Con velas, cantos y rezos, en toda Ruanda se recuerda esta fecha. Una guerra fratricida sin sentido, fomentada por grupos radicales que llamaban a los tutsis cucarachas, serpientes, y que aseguraban que cualquier hutu que tuviera contacto, relación o trato con un tutsi sería considerado un traidor.
Este adoctrinamiento empezó en 1990 y así fue como en abril de aquel 1994 comenzó una de las peores y más crueles matanzas de las que se tenga memoria en la época contemporánea. Luego del asesinato del entonces presidente de Ruanda, los hutus salieron a las calles armados con machetes a matar a todo aquel tutsi o hutu moderado que se le pusiera enfrente.
El papel de la comunidad internacional fue decepcionante por decir lo menos. Desde el bloqueo de Estados Unidos, encabezado por Bill Clinton, para evitar que el Consejo de Seguridad de las Naciones Unidas emitiera un pronunciamiento por el genocidio que estaba ocurriendo hasta el abandono de la propia ONU al inicio de los disturbios al sacar del terreno a la mayor parte de los cascos azules y dejando apenas a la quinta parte.
En tan sólo 100 días, 75% de la población tutsi fue masacrada junto con una parte de hutus moderados, unas 330 personas por hora. 25 años han pasado y los recuerdos de la matanza aún perviven. El recuerdo de esos dolorosos días permanece aún fresco en la memoria de los sobrevivientes: familias enteras masacradas por su etnia. Lo más triste aún, muertos a manos de sus vecinos, de sus amigos, de su propia familia.
Con su cabello muy corto, la mirada gacha y notorias marcas de la edad en un rostro de alguien aún joven. Una mujer cuenta su historia. Perdió a sus hijos y a su esposo en aquellos terribles días de abril de 1994. Ella es hutu, él era tutsi, tenían seis hijos. Todos murieron a manos del padre de ella y de sus propios hermanos. Una muerte cruel, con tortura. Mónica, aún escucha los gritos de todos ellos en su cabeza.

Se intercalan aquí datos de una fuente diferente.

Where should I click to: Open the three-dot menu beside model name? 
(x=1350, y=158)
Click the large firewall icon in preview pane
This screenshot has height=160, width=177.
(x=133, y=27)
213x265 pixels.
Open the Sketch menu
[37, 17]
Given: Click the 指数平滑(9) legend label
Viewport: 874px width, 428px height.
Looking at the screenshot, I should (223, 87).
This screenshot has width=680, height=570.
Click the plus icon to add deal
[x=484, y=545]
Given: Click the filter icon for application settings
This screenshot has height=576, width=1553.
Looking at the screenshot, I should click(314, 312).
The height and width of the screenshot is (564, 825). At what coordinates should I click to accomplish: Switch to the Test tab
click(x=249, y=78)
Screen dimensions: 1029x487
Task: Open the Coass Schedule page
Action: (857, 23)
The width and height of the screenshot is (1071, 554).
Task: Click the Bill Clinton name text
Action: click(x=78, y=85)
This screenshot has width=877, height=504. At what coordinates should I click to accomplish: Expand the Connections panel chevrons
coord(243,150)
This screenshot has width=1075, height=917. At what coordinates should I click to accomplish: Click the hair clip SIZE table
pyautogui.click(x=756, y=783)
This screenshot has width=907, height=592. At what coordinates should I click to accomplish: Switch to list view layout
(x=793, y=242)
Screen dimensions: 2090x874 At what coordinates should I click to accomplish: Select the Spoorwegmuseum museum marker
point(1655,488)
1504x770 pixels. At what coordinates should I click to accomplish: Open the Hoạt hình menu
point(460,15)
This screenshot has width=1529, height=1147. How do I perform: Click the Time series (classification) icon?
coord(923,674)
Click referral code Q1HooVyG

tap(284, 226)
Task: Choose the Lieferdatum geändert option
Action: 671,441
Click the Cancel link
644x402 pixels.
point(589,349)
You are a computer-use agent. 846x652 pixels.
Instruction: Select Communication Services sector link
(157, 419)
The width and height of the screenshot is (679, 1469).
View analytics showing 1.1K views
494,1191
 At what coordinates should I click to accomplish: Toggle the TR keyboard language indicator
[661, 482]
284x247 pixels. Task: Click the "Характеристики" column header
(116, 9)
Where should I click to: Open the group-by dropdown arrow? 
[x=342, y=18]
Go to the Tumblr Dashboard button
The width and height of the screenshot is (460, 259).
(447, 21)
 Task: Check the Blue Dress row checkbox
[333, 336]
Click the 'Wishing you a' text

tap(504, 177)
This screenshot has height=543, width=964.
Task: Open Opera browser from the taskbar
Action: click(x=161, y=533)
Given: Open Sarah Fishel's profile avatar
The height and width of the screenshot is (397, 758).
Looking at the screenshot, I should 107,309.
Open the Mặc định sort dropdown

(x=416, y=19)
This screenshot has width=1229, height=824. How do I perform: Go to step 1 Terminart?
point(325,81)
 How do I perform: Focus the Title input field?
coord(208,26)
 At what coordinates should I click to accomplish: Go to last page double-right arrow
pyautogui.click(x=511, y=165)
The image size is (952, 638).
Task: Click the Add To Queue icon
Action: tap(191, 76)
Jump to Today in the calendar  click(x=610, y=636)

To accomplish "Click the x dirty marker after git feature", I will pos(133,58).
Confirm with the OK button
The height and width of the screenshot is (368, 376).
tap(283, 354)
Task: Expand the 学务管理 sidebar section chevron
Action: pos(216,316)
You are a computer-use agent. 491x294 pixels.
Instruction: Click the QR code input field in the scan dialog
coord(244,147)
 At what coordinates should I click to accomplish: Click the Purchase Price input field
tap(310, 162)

Sanar las heridas dejadas por el genocidio ha tomado más de dos décadas. Odiada por la familia de él, traicionada por su propia familia, Mónica estuvo sola mucho tiempo, sin capacidad alguna de comprender las razones de la muerte de sus seres más queridos por otros a quienes amaba igual. Ella, como miles de personas han vivido los procesos de pacificación y reconciliación para encontrar la capacidad de perdonar.
La limpieza étnica de Ruanda, orquestada por el Estado, se puede considerar como uno de los mayores ejemplos de los horrores que los intereses económicos y políticos pueden acarrear. Y como el odio puede florecer en los corazones de personas que creíamos cercanas. Aún hoy, es muy difícil de comprender.
Hoy, Ruanda enfrenta aún serios desafíos. Sin embargo, hoy por hoy no es sólo Ruanda, Sudán está otra vez en una espiral de violencia ¿y qué tenemos que decir de lo que sigue ocurriendo en Siria, en Yemen, en Birmania, en Palestina o incluso en Venezuela? Somos sociedades que olvidamos pronto. Nuestra atención se diluye rápidamente. Así que a la pregunta ¿qué hemos aprendido? Casi con total certeza podríamos responder que nada. No hemos aprendido nada.